Please reproduce the following data line for line, without changing anything.

━━ GIVEN RECORDS ━━

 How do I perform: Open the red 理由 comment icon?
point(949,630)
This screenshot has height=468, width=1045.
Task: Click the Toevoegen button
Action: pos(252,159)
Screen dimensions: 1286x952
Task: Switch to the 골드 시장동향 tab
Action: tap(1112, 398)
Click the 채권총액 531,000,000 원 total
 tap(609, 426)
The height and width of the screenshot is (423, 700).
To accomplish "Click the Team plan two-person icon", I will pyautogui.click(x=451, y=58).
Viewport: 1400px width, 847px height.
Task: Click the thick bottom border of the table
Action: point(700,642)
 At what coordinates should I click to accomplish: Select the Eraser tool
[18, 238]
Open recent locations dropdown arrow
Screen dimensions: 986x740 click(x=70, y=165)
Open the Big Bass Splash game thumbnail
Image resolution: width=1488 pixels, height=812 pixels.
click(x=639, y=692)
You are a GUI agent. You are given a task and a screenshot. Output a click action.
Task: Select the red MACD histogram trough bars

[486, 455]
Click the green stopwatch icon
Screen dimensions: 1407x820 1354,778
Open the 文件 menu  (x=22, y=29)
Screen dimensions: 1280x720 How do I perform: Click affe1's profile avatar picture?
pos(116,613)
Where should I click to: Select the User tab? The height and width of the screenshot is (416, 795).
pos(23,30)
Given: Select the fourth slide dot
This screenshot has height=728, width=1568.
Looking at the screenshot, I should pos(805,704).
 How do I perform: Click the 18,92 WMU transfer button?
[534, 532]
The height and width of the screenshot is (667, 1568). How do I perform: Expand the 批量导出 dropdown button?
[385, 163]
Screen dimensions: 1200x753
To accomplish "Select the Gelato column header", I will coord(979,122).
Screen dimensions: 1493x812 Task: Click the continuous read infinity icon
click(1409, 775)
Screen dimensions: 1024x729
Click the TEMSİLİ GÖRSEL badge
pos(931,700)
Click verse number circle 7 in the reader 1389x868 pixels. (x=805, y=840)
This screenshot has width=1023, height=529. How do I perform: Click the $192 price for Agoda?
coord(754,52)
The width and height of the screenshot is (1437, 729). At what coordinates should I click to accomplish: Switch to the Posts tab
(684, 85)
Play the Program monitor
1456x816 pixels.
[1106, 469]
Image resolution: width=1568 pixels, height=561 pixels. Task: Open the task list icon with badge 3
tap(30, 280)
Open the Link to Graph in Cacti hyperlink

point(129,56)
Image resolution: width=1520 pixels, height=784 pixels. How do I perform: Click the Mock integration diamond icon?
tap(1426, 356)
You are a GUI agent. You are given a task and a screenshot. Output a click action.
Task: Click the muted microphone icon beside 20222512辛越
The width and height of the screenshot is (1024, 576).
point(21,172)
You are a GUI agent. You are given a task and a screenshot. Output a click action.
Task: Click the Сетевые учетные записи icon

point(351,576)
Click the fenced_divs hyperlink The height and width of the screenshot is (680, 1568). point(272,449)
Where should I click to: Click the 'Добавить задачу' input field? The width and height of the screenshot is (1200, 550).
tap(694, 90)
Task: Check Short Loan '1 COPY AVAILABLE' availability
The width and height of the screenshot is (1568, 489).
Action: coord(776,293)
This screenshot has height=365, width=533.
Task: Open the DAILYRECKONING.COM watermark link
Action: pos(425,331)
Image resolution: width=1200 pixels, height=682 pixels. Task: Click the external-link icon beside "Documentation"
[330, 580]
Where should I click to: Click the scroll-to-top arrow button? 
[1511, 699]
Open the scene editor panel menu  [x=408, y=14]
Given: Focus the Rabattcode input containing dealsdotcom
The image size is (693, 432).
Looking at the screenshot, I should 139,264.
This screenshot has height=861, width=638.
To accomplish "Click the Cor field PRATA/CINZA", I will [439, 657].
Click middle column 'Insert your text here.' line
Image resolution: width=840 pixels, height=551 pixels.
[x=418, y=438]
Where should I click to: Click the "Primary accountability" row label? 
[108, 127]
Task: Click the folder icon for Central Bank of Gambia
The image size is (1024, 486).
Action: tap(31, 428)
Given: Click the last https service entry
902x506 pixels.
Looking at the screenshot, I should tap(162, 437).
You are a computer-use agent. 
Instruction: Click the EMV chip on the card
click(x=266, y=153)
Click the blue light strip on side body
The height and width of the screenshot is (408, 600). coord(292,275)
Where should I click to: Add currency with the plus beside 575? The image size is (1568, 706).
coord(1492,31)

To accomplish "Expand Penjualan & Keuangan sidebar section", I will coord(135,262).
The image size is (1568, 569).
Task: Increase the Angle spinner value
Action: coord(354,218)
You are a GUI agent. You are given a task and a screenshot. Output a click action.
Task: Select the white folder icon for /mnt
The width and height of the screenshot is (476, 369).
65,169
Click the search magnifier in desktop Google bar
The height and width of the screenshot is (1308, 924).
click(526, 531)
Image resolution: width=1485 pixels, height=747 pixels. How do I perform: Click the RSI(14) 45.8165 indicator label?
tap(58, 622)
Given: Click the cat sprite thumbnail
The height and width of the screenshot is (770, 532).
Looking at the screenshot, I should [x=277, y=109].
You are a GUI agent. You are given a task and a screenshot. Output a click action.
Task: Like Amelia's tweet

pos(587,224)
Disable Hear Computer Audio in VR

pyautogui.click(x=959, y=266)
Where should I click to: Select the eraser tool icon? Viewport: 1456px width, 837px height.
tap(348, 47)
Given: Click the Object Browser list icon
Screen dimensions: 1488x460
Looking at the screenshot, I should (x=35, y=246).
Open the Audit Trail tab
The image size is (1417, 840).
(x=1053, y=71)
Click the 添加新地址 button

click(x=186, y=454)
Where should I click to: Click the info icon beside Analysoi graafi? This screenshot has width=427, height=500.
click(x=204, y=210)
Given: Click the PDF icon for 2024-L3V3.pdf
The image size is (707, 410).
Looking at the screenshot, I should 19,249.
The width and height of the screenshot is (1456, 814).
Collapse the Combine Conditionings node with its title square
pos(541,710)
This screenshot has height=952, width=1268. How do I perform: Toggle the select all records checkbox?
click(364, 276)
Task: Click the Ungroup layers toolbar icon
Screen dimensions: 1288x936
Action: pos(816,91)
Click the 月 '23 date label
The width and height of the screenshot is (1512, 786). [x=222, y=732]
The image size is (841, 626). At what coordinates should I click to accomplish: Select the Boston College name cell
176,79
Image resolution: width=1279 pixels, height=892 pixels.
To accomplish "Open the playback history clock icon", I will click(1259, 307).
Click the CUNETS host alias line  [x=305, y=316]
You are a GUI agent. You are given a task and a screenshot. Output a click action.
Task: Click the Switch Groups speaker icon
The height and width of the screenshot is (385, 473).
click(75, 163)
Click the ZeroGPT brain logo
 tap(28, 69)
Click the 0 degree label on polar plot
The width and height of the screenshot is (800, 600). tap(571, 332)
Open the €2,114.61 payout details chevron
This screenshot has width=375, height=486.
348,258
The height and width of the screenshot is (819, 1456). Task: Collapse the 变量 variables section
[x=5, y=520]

━━━

• SOLUTION TO THIS TASK:
 How do I perform: Open the red 理由 comment icon?
point(949,630)
This screenshot has height=468, width=1045.
Task: Click the Toevoegen button
Action: pos(252,159)
Screen dimensions: 1286x952
Task: Switch to the 골드 시장동향 tab
Action: tap(1112, 398)
Click the 채권총액 531,000,000 원 total
 tap(609, 426)
The height and width of the screenshot is (423, 700).
To accomplish "Click the Team plan two-person icon", I will pyautogui.click(x=451, y=58).
Viewport: 1400px width, 847px height.
Task: Click the thick bottom border of the table
Action: point(700,642)
 At what coordinates should I click to accomplish: Select the Eraser tool
[18, 238]
Open recent locations dropdown arrow
Screen dimensions: 986x740 click(x=70, y=165)
Open the Big Bass Splash game thumbnail
Image resolution: width=1488 pixels, height=812 pixels.
click(x=639, y=692)
You are a GUI agent. You are given a task and a screenshot. Output a click action.
Task: Select the red MACD histogram trough bars

[486, 455]
Click the green stopwatch icon
Screen dimensions: 1407x820 1354,778
Open the 文件 menu  (x=22, y=29)
Screen dimensions: 1280x720 How do I perform: Click affe1's profile avatar picture?
pos(116,613)
Where should I click to: Select the User tab? The height and width of the screenshot is (416, 795).
pos(23,30)
Given: Select the fourth slide dot
This screenshot has height=728, width=1568.
Looking at the screenshot, I should pos(805,704).
 How do I perform: Click the 18,92 WMU transfer button?
[534, 532]
The height and width of the screenshot is (667, 1568). How do I perform: Expand the 批量导出 dropdown button?
[385, 163]
Screen dimensions: 1200x753
To accomplish "Select the Gelato column header", I will coord(979,122).
Screen dimensions: 1493x812 Task: Click the continuous read infinity icon
click(1409, 775)
Screen dimensions: 1024x729
Click the TEMSİLİ GÖRSEL badge
pos(931,700)
Click verse number circle 7 in the reader 1389x868 pixels. (x=805, y=840)
This screenshot has width=1023, height=529. How do I perform: Click the $192 price for Agoda?
coord(754,52)
The width and height of the screenshot is (1437, 729). At what coordinates should I click to accomplish: Switch to the Posts tab
(684, 85)
Play the Program monitor
1456x816 pixels.
[1106, 469]
Image resolution: width=1568 pixels, height=561 pixels. Task: Open the task list icon with badge 3
tap(30, 280)
Open the Link to Graph in Cacti hyperlink

point(129,56)
Image resolution: width=1520 pixels, height=784 pixels. How do I perform: Click the Mock integration diamond icon?
tap(1426, 356)
You are a GUI agent. You are given a task and a screenshot. Output a click action.
Task: Click the muted microphone icon beside 20222512辛越
The width and height of the screenshot is (1024, 576).
point(21,172)
You are a GUI agent. You are given a task and a screenshot. Output a click action.
Task: Click the Сетевые учетные записи icon

point(351,576)
Click the fenced_divs hyperlink The height and width of the screenshot is (680, 1568). point(272,449)
Where should I click to: Click the 'Добавить задачу' input field? The width and height of the screenshot is (1200, 550).
tap(694, 90)
Task: Check Short Loan '1 COPY AVAILABLE' availability
The width and height of the screenshot is (1568, 489).
Action: coord(776,293)
This screenshot has height=365, width=533.
Task: Open the DAILYRECKONING.COM watermark link
Action: pos(425,331)
Image resolution: width=1200 pixels, height=682 pixels. Task: Click the external-link icon beside "Documentation"
[330, 580]
Where should I click to: Click the scroll-to-top arrow button? 
[1511, 699]
Open the scene editor panel menu  [x=408, y=14]
Given: Focus the Rabattcode input containing dealsdotcom
The image size is (693, 432).
Looking at the screenshot, I should 139,264.
This screenshot has height=861, width=638.
To accomplish "Click the Cor field PRATA/CINZA", I will [439, 657].
Click middle column 'Insert your text here.' line
Image resolution: width=840 pixels, height=551 pixels.
[x=418, y=438]
Where should I click to: Click the "Primary accountability" row label? 
[108, 127]
Task: Click the folder icon for Central Bank of Gambia
The image size is (1024, 486).
Action: tap(31, 428)
Given: Click the last https service entry
902x506 pixels.
Looking at the screenshot, I should tap(162, 437).
You are a computer-use agent. 
Instruction: Click the EMV chip on the card
click(x=266, y=153)
Click the blue light strip on side body
The height and width of the screenshot is (408, 600). coord(292,275)
Where should I click to: Add currency with the plus beside 575? The image size is (1568, 706).
coord(1492,31)

To accomplish "Expand Penjualan & Keuangan sidebar section", I will coord(135,262).
The image size is (1568, 569).
Task: Increase the Angle spinner value
Action: coord(354,218)
You are a GUI agent. You are given a task and a screenshot. Output a click action.
Task: Select the white folder icon for /mnt
The width and height of the screenshot is (476, 369).
65,169
Click the search magnifier in desktop Google bar
The height and width of the screenshot is (1308, 924).
click(526, 531)
Image resolution: width=1485 pixels, height=747 pixels. How do I perform: Click the RSI(14) 45.8165 indicator label?
tap(58, 622)
Given: Click the cat sprite thumbnail
The height and width of the screenshot is (770, 532).
Looking at the screenshot, I should [x=277, y=109].
You are a GUI agent. You are given a task and a screenshot. Output a click action.
Task: Like Amelia's tweet

pos(587,224)
Disable Hear Computer Audio in VR

pyautogui.click(x=959, y=266)
Where should I click to: Select the eraser tool icon? Viewport: 1456px width, 837px height.
tap(348, 47)
Given: Click the Object Browser list icon
Screen dimensions: 1488x460
Looking at the screenshot, I should (x=35, y=246).
Open the Audit Trail tab
The image size is (1417, 840).
(x=1053, y=71)
Click the 添加新地址 button

click(x=186, y=454)
Where should I click to: Click the info icon beside Analysoi graafi? This screenshot has width=427, height=500.
click(x=204, y=210)
Given: Click the PDF icon for 2024-L3V3.pdf
The image size is (707, 410).
Looking at the screenshot, I should 19,249.
The width and height of the screenshot is (1456, 814).
Collapse the Combine Conditionings node with its title square
pos(541,710)
This screenshot has height=952, width=1268. How do I perform: Toggle the select all records checkbox?
click(364, 276)
Task: Click the Ungroup layers toolbar icon
Screen dimensions: 1288x936
Action: pos(816,91)
Click the 月 '23 date label
The width and height of the screenshot is (1512, 786). [x=222, y=732]
The image size is (841, 626). At what coordinates should I click to accomplish: Select the Boston College name cell
176,79
Image resolution: width=1279 pixels, height=892 pixels.
To accomplish "Open the playback history clock icon", I will click(1259, 307).
Click the CUNETS host alias line  [x=305, y=316]
You are a GUI agent. You are given a task and a screenshot. Output a click action.
Task: Click the Switch Groups speaker icon
The height and width of the screenshot is (385, 473).
click(75, 163)
Click the ZeroGPT brain logo
 tap(28, 69)
Click the 0 degree label on polar plot
The width and height of the screenshot is (800, 600). tap(571, 332)
Open the €2,114.61 payout details chevron
This screenshot has width=375, height=486.
348,258
The height and width of the screenshot is (819, 1456). Task: Collapse the 变量 variables section
[x=5, y=520]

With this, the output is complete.